The Highlight of Brilliance: The Shirley Valentine Film
But her moment of greatness arrived on the big screen as Shirley Valentine. This empowering, naughty-but-nice journey opened the door for future favorites like Calendar Girls and the Mamma Mia movies. It was a buoyant, humorous, sunshine-y comedy with a superb part for a older actress, tackling the subject of feminine sensuality that was not limited by traditional male perspectives about demure youth.
Collins’s Shirley Valentine prefigured the growing conversation about midlife changes and women who won’t resign themselves to invisibility.
Starting in Theater to Screen
It started from Collins taking on the starring part of a an era in playwright Willy Russell's 1986 stage play: Shirley Valentine, the longing and unexpectedly sensual relatable female protagonist of an escapist middle-aged story.
She was hailed as the celebrity of London theater and the Broadway stage and was then triumphantly cast in the smash-hit movie adaptation. This largely mirrored the similar transition from theater to film of the performer Julie Walters in Russell’s 1980 theater piece, the play Educating Rita.
The Narrative of Shirley Valentine
The film's protagonist is a down-to-earth wife from Liverpool who is weary with existence in her 40s in a dull, uninspired country with uninteresting, predictable individuals. So when she receives the opportunity at a complimentary vacation in the Mediterranean, she seizes it with both hands and – to the amazement of the dull English traveler she’s accompanied by – stays on once it’s over to encounter the genuine culture beyond the vacation spot, which means a delightfully passionate fling with the mischievous resident, Costas, played with an bold moustache and dialect by Tom Conti.
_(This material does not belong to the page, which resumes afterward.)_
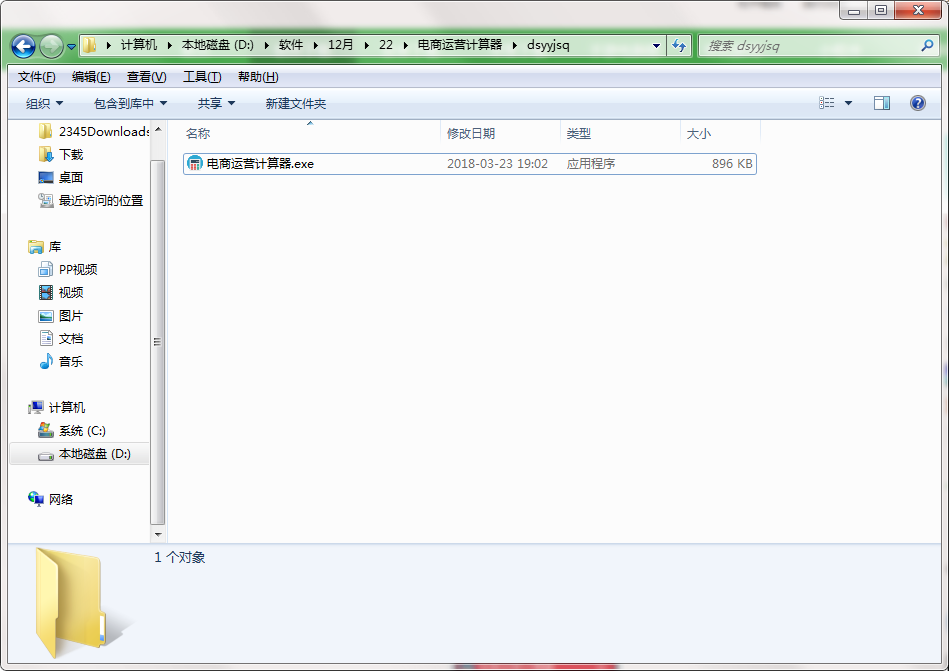Click the search box 搜索 dsyyjsq
Image resolution: width=949 pixels, height=671 pixels.
tap(810, 46)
Cheeky, open the heroine is always speaking directly to viewers to tell us what she’s pondering. It received loud laughter in movie houses all over the Britain when her love interest tells her that he adores her stretch marks and she remarks to viewers: “Don't men talk a lot of rubbish?”
Later Career
After Valentine, Pauline Collins continued to have a active career on the stage and on television, including roles on Dr Who, but she was less well served by the cinema where there seemed not to be a writer in the caliber of the playwright who could give her a real starring role.
She starred in director Roland Joffé's adequate set in Calcutta film, the movie City of Joy, in 1992 and played the lead as a UK evangelist and captive in wartime Japan in director Bruce Beresford's Paradise Road in the late 90s. In director Rodrigo García's film about gender, 2011’s Albert Nobbs, Collins returned, in a sense, to the servant-and-master environment in which she played a servant-level housekeeper.
Yet she realized herself frequently selected in patronizing and overly sentimental elderly stories about old people, which were unfitting for her skills, such as nursing home stories like Mrs Caldicot’s Cabbage War and Quartet, as well as subpar located in France film The Time of Their Lives with the performer Joan Collins.
A Minor Role in Comedy
Director Woody Allen offered her a real comedy role (albeit a minor role) in his the film You Will Meet a Tall Dark Stranger, in which she played the dodgy fortune teller referenced by the title.
Yet on film, her performance as Shirley gave her a remarkable moment in the sun.